Michel Banabila’s Early Works

I was asked by Rotterdam-based musician Michael Banabila to write liner notes for his forthcoming release of archival material, Early Works / Things Popping Up from the Past, which is due out on June 3 (vinyl, CD, digital) via Bureau B / Tapete Records. Four tracks of its eleven total are already available for streaming as part of the pre-order page on Bandcamp:



Early works / Things popping up from the past – CD & vinyl LP by Michel Banabila



Here is my essay:



“Michel Banabila’s Early Works”



Numerous threads run through the music of Michel Banabila, whose contemporary work ranges from adventurous electronic cross-breeding of chamber instrumentation, to industrial rhythmic sampling, to outward-bound modular synthesis, to deeply elegiac drones.



What is remarkable about this collection of early pieces is just how many of Banabila’s ongoing fascinations had already taken root, when he was barely half his current age. The child apparently is not merely the father to the man; he is also his music tutor.
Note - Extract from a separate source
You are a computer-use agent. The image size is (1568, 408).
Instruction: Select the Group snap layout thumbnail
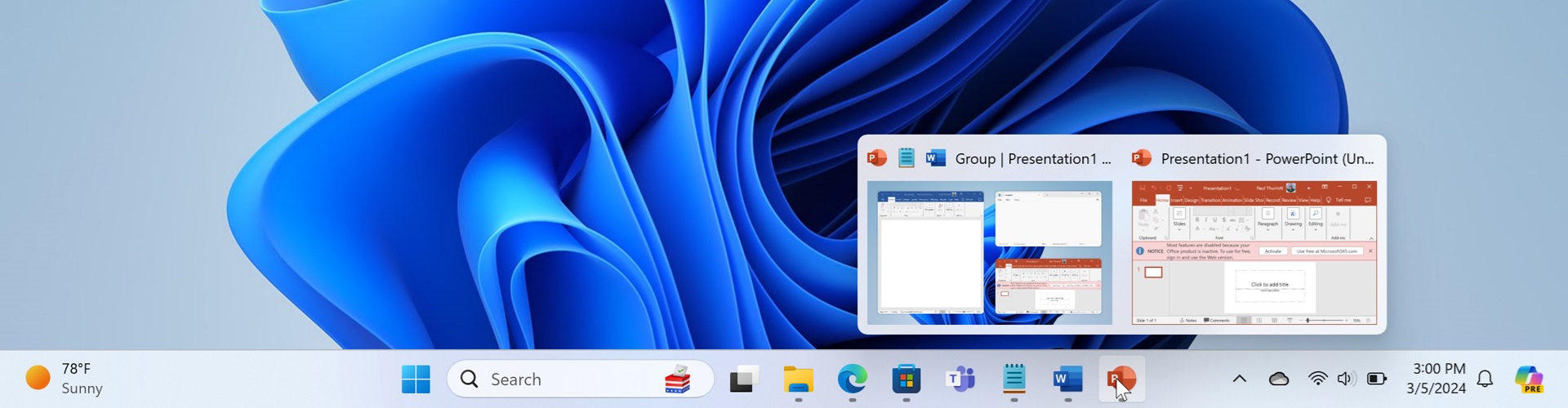[989, 252]
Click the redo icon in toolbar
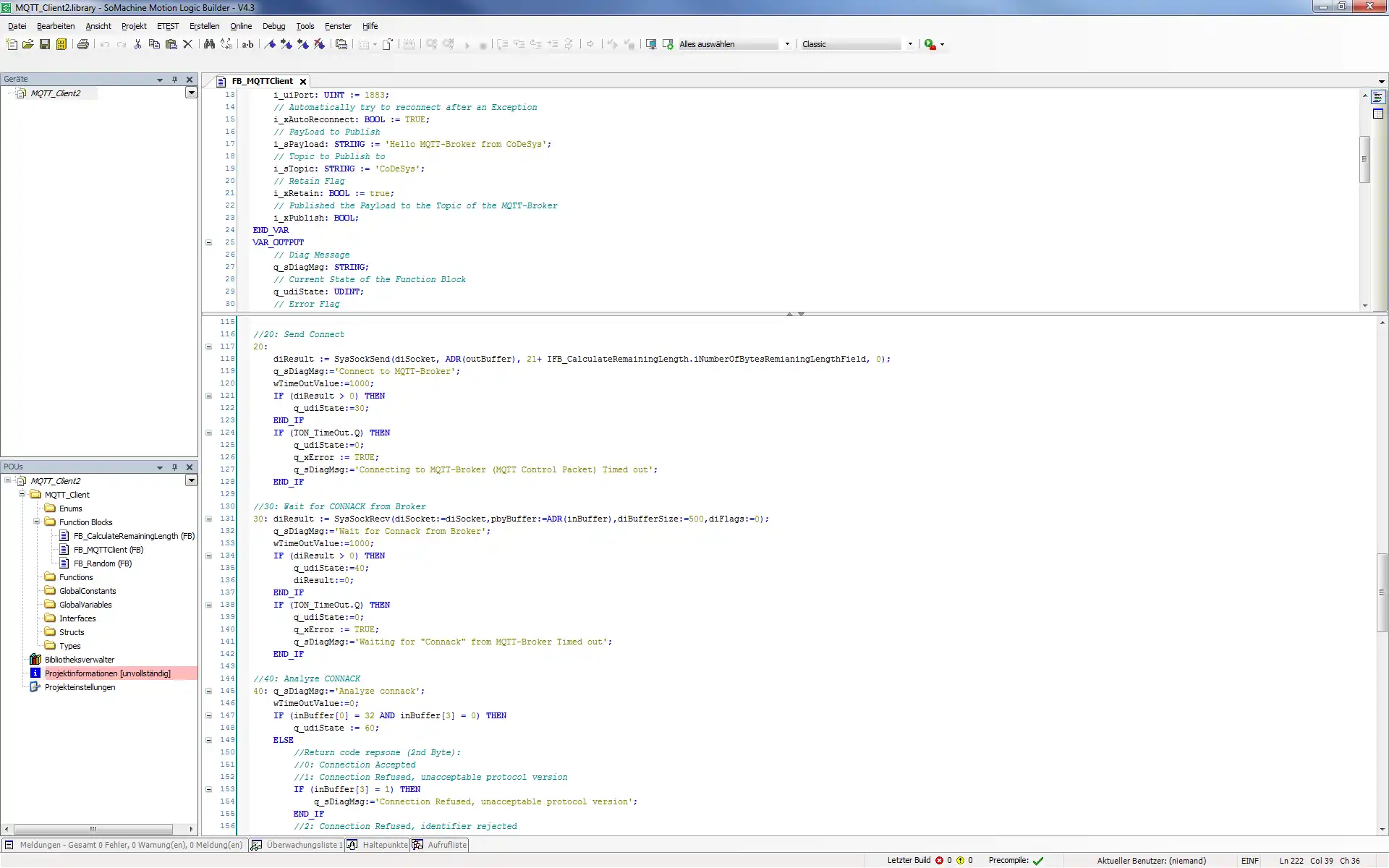Image resolution: width=1389 pixels, height=868 pixels. point(120,44)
In particular, there are extended sequences of neoclassical loveliness and dense patches of Fourth World exploration that, matters of specific equipment aside, could have been recorded yesterday. Except that they weren’t.



The classical activity heard here constitutes a romantic attachment to the Old World, filtered through a contemporary sense of proportion. Banabila’s piano, its atmospheric gestures bringing to mind the proto-minimalism of Erik Satie, echoes with a disarming simplicity. The sweetness of the tune masks his determined compositional focus on loop-like repetitions, on the ever so slight variations between pulses, on training the listener’s ear to hear inside the notes, between the notes, to be receptive to matters that are more tactile than tonal. The melody could easily be an additional hundred years old — except for fact that the refined patterning is something that likely only could have been pursued in light of the music of Michael Nyman and Philip Glass. Similarly, a solo harmonium performance circles around a song that could be a maudlin street-corner serenade in a benighted district of a nameless Eastern European city — and yet it has a self-consciousness of the instrument’s breath-like quality that marks it, however subtly, as modern music.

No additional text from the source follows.